Extract –
========

Compute results with `POST /_agent-native/observability/experiments/:id/results`.
### 5. Dashboard
`ObservabilityDashboard` is a React component with 5 tabs:
- **Overview** — metric cards (runs, cost, latency, tool success, thumbs up rate, eval score)
- **Conversations** — trace list with drill-down to span detail
- **Evals** — eval stats and criteria breakdown bars
- **Experiments** — experiment list with status badges, drill-down to results
- **Feedback** — feedback stream, thumbs ratio, category badges
Add a dashboard route to any template:
```tsx
// app/routes/observability.tsx
import { ObservabilityDashboard } from "@agent-native/core/client";
export default function ObservabilityPage() {
return (
<div className="min-h-screen bg-background p-6">
<ObservabilityDashboard />
</div>
);
}
```
## API Endpoints
All auto-mounted at `/_agent-native/observability/*`:
| Method | Path | Purpose |
|--------|------|---------|
| GET | `/` | Overview stats |
| GET | `/traces` | List trace summaries |
| GET | `/traces/:runId` | Trace detail (summary + spans) |
| GET | `/traces/:runId/evals` | Evals for a run |
| POST | `/feedback` | Submit feedback |
| GET | `/feedback` | List feedback entries |
| GET | `/feedback/stats` | Feedback aggregation |
| GET | `/satisfaction` | Satisfaction scores |
| GET | `/evals/stats` | Eval statistics |
| POST | `/experiments` | Create experiment |
| GET | `/experiments` | List experiments |
| GET | `/experiments/:id` | Experiment detail |
| PUT | `/experiments/:id` | Update experiment status |
| POST | `/experiments/:id/results` | Compute experiment results |
| GET | `/experiments/:id/results` | Get experiment results |
All endpoints support `?since=N` (ms timestamp) and `?limit=N` query params.

========

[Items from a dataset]
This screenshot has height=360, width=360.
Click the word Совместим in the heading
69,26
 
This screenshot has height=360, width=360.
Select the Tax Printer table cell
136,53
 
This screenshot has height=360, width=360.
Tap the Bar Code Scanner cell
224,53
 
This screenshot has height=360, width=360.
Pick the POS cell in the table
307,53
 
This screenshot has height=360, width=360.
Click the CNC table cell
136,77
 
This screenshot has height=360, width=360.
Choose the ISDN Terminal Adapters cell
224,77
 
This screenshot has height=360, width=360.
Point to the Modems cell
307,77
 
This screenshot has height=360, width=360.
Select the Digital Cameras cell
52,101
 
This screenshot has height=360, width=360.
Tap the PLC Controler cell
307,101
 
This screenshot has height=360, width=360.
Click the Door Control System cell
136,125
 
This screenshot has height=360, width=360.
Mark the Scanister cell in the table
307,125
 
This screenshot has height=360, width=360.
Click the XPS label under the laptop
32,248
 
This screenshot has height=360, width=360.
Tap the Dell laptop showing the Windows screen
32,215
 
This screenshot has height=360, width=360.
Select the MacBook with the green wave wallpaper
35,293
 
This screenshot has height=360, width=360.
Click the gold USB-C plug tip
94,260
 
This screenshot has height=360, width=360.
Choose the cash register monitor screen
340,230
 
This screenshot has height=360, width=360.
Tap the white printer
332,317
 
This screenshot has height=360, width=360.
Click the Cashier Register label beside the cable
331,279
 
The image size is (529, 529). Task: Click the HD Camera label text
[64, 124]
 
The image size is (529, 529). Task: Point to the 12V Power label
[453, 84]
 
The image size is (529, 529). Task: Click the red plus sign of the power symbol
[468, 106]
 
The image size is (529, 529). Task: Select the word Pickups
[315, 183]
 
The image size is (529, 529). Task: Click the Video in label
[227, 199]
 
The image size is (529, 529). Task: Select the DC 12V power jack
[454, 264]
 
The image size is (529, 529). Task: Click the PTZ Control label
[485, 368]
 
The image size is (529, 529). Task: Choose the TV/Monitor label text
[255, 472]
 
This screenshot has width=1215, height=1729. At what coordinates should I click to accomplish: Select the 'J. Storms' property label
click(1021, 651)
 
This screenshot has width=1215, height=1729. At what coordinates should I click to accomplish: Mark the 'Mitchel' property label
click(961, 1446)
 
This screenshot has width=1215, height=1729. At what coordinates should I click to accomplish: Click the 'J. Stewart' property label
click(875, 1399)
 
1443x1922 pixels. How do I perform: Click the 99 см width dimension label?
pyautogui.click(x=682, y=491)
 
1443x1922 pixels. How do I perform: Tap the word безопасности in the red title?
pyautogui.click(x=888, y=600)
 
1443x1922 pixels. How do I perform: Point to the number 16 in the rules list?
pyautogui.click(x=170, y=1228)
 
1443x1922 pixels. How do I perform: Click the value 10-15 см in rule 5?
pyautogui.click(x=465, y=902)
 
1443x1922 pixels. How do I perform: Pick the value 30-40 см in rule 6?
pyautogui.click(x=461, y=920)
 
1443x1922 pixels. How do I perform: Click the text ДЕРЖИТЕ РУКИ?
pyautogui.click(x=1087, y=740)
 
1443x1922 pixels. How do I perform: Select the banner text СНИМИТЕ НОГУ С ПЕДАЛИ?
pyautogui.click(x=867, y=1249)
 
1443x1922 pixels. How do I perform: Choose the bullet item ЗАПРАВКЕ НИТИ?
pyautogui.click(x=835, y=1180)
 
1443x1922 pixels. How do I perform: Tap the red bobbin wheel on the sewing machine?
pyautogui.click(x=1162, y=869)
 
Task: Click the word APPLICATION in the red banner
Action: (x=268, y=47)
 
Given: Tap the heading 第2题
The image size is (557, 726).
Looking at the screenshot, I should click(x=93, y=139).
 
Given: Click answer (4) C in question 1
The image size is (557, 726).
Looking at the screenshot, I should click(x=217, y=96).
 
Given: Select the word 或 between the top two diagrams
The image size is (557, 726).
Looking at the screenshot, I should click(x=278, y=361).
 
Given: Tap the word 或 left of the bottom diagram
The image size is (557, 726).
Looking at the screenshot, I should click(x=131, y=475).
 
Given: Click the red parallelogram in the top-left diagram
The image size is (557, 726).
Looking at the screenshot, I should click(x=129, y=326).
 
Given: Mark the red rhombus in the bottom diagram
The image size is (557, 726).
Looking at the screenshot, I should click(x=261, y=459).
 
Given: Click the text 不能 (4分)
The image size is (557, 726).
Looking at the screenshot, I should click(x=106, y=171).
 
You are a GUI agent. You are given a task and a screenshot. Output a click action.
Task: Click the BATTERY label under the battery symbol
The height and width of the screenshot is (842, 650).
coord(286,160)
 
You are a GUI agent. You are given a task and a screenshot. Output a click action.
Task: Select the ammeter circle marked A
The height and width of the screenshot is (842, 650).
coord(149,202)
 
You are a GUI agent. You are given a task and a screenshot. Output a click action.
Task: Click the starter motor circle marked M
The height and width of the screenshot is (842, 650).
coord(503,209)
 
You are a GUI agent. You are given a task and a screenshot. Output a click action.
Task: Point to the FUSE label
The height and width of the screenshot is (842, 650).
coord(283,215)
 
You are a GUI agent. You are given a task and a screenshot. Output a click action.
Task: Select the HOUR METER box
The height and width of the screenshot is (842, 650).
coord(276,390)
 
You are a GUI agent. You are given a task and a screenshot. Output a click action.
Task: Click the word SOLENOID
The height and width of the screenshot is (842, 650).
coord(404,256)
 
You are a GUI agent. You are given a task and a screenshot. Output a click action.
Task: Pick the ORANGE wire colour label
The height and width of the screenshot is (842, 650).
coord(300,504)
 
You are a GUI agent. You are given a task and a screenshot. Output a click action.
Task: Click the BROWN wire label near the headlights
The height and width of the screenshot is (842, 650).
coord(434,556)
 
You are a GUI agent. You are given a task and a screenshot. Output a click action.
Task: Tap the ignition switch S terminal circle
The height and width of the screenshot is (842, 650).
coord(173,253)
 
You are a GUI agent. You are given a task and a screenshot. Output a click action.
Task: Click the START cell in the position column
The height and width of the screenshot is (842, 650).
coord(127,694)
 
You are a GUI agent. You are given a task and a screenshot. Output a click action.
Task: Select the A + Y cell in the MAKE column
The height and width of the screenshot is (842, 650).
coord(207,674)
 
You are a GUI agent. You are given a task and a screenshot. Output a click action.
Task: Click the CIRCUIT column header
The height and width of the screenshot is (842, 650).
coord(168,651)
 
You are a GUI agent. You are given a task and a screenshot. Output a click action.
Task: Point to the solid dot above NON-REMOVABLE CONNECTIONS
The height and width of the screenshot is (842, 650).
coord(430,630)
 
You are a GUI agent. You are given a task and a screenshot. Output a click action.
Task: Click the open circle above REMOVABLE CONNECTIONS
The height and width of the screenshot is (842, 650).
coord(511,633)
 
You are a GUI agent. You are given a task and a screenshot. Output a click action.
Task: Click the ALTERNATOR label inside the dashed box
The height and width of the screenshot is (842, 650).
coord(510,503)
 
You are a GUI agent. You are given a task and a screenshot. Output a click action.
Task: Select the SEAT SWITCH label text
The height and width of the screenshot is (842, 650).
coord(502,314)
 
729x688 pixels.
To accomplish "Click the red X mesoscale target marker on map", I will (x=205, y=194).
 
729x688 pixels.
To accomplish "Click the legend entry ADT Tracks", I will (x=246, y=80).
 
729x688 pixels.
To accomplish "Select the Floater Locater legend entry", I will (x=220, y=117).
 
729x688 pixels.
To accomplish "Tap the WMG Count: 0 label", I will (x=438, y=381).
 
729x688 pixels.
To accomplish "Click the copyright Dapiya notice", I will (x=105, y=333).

========

What to do –
Answer these questions from the observability docs:
1. How many tabs does the `ObservabilityDashboard` component have?
2. Which method is used with `/experiments/:id` to update an experiment's status?
3. Which two query params do all the endpoints support?

Response –
1. Five.
2. PUT.
3. `?since=N` (ms timestamp) and `?limit=N`.